_EXERCISE DETAILS_.
Copy every entry below verbatim, except for images.

_DATA SHOWN_.
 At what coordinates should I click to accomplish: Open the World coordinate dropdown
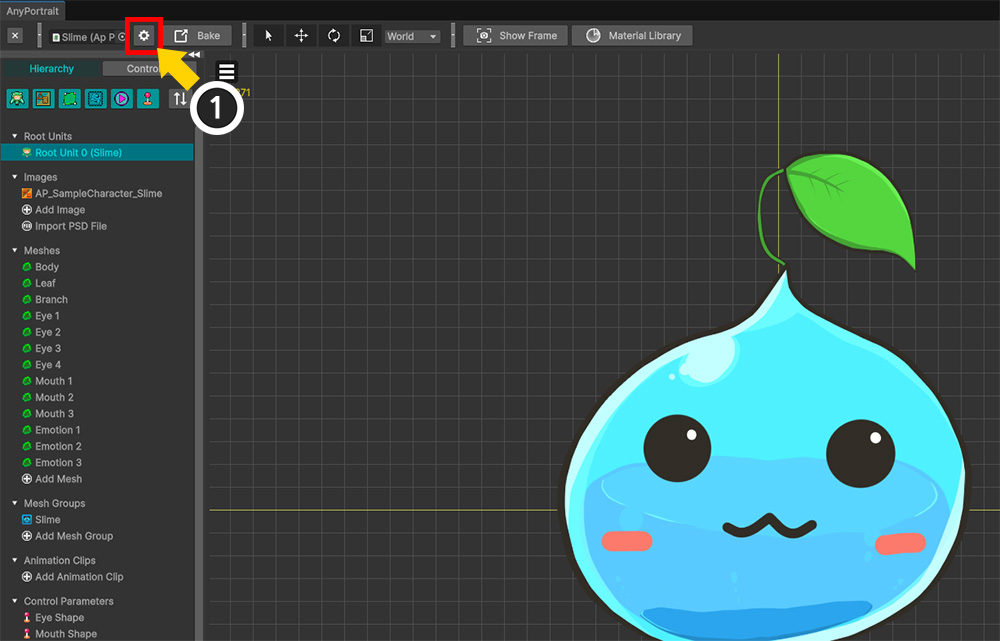pos(412,36)
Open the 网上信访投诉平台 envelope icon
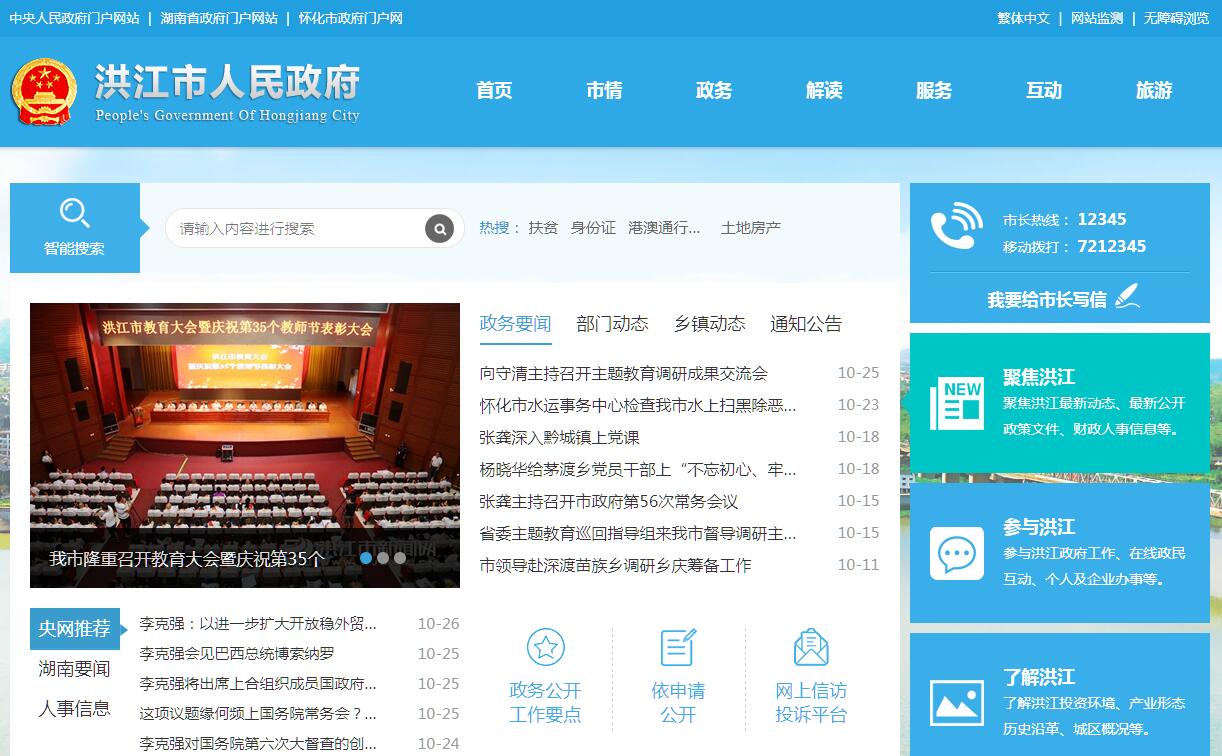The width and height of the screenshot is (1222, 756). pyautogui.click(x=810, y=647)
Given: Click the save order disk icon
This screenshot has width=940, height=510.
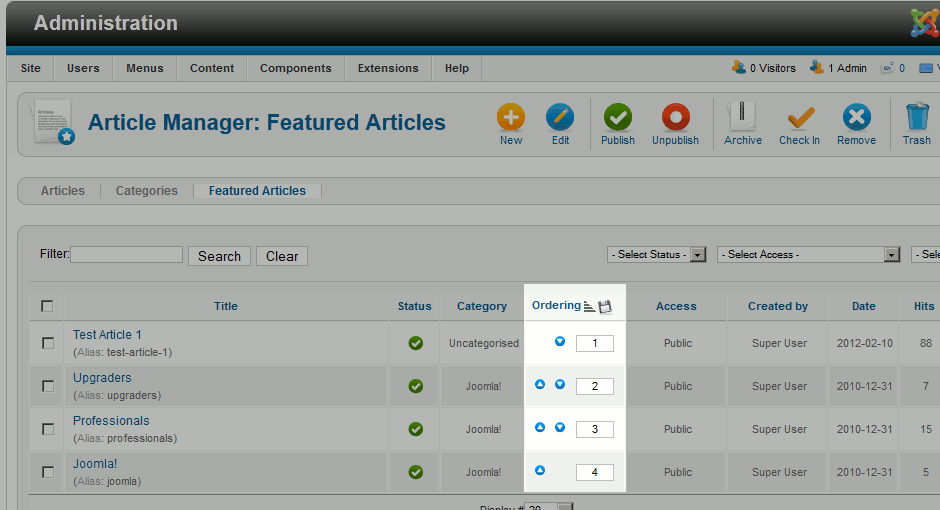Looking at the screenshot, I should point(605,306).
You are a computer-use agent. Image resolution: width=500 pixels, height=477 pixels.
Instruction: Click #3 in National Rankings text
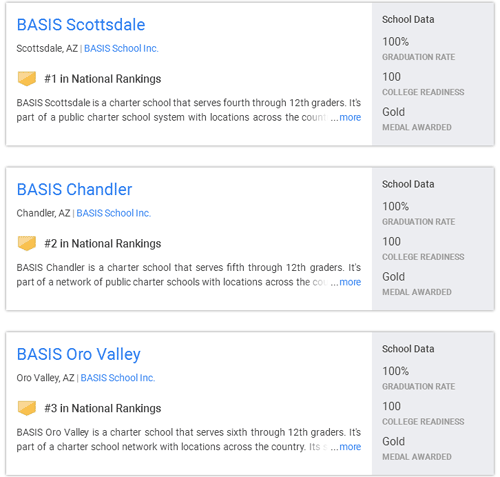click(103, 408)
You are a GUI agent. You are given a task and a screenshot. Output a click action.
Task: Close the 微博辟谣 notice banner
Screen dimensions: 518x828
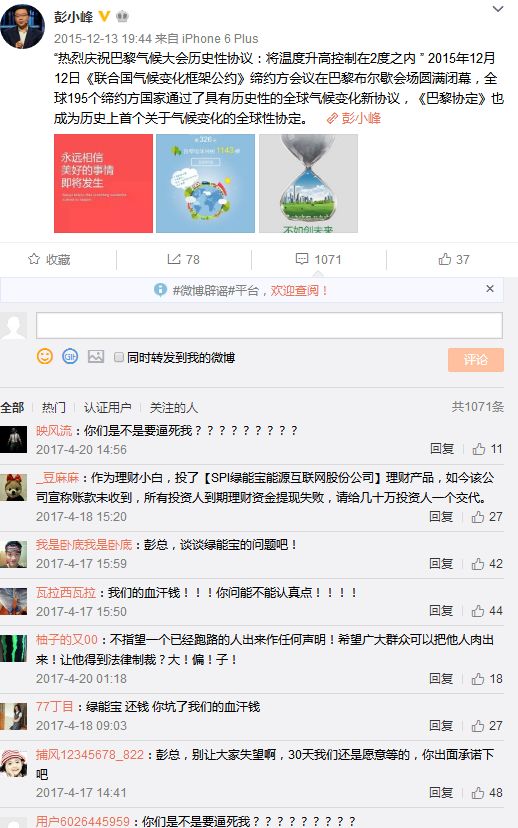click(x=490, y=288)
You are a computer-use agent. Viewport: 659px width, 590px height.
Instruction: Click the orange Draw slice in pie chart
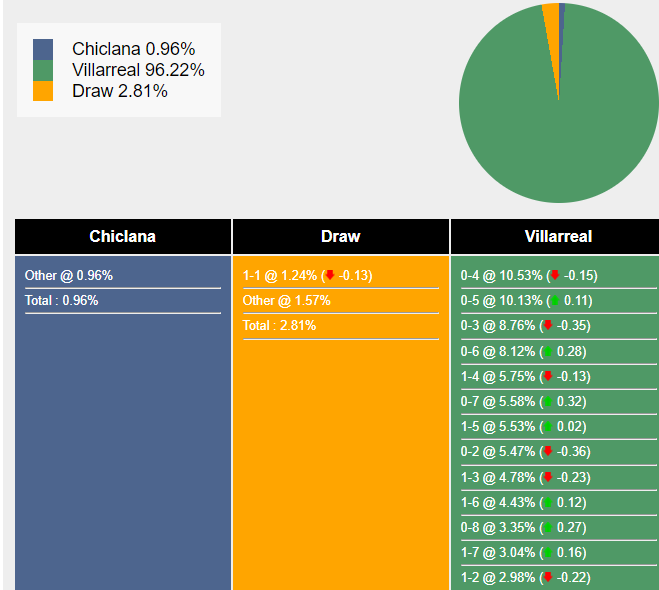(551, 12)
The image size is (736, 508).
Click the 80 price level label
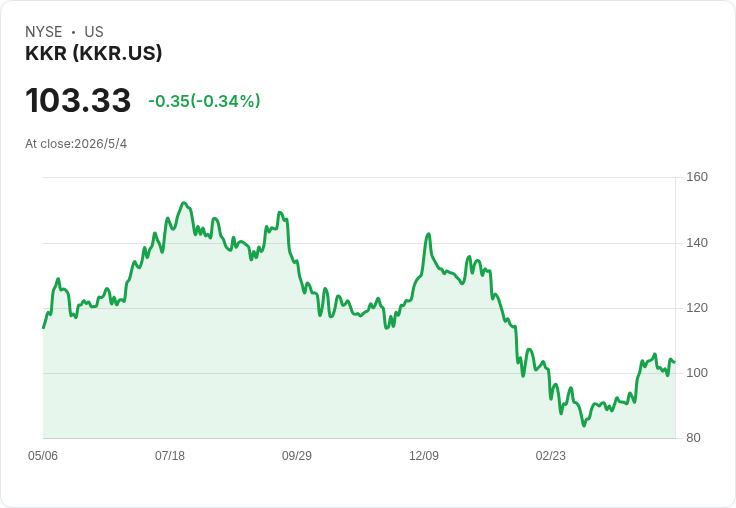(693, 438)
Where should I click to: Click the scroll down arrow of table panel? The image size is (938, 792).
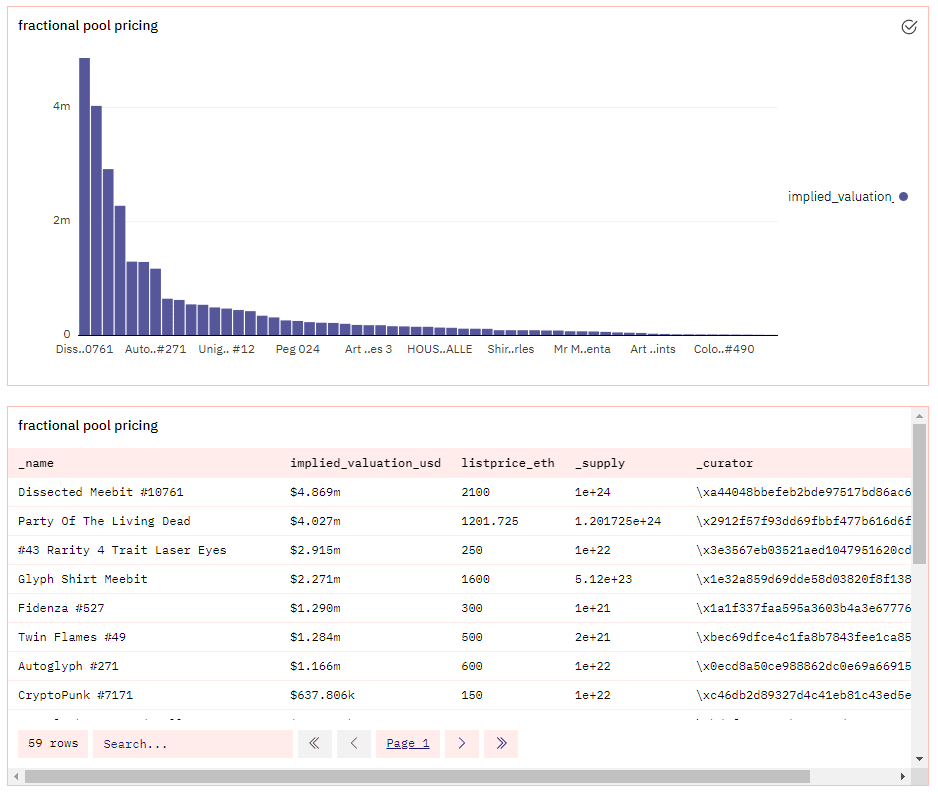click(919, 759)
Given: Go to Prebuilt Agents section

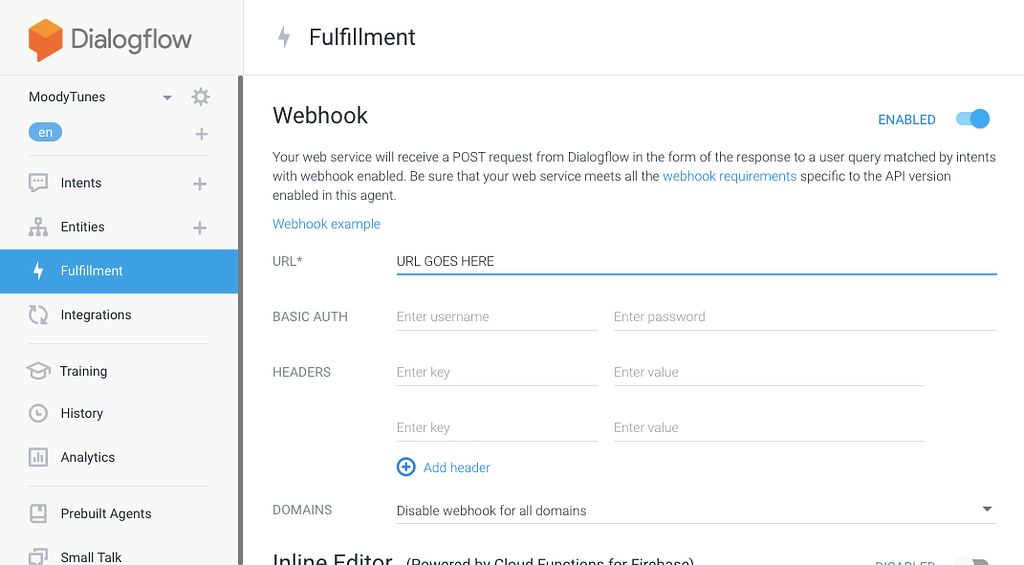Looking at the screenshot, I should pos(105,513).
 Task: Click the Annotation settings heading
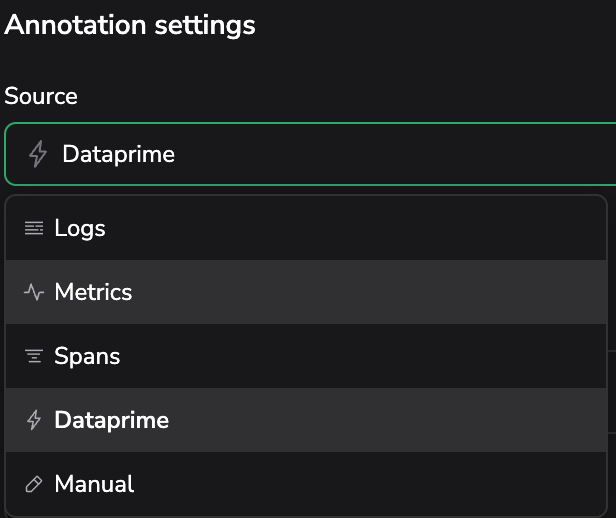pyautogui.click(x=130, y=25)

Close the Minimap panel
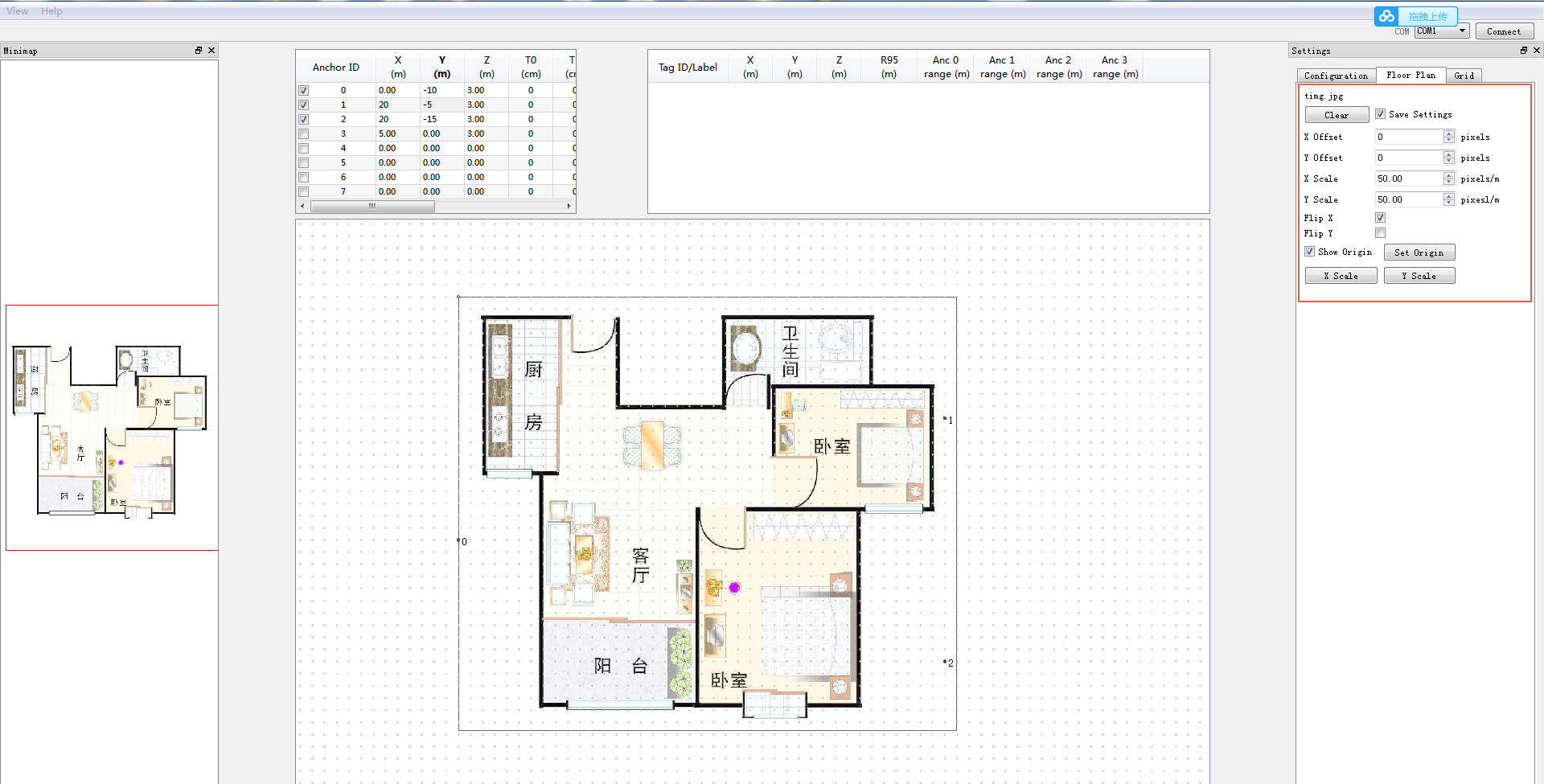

_WRITTEN ANSWER_.
 At what coordinates should I click to accomplish: Open the World coordinate dropdown
pos(412,36)
Open the 网上信访投诉平台 envelope icon
The width and height of the screenshot is (1222, 756). pyautogui.click(x=810, y=647)
Given: Click the save order disk icon
This screenshot has width=940, height=510.
Looking at the screenshot, I should point(605,306).
You are a computer-use agent. Image resolution: width=500 pixels, height=477 pixels.
Instruction: Click #3 in National Rankings text
click(103, 408)
You are a GUI agent. You are given a task and a screenshot. Output a click action.
Task: Close the 微博辟谣 notice banner
Screen dimensions: 518x828
click(x=490, y=288)
You are a computer-use agent. Viewport: 659px width, 590px height.
Instruction: Click the orange Draw slice in pie chart
(551, 12)
The image size is (736, 508).
Click the 80 price level label
(693, 438)
Where should I click to: Click the scroll down arrow of table panel? The image size is (938, 792).
click(919, 759)
Given: Go to Prebuilt Agents section

Looking at the screenshot, I should pos(105,513).
 Task: Click the Annotation settings heading
pyautogui.click(x=130, y=25)

Close the Minimap panel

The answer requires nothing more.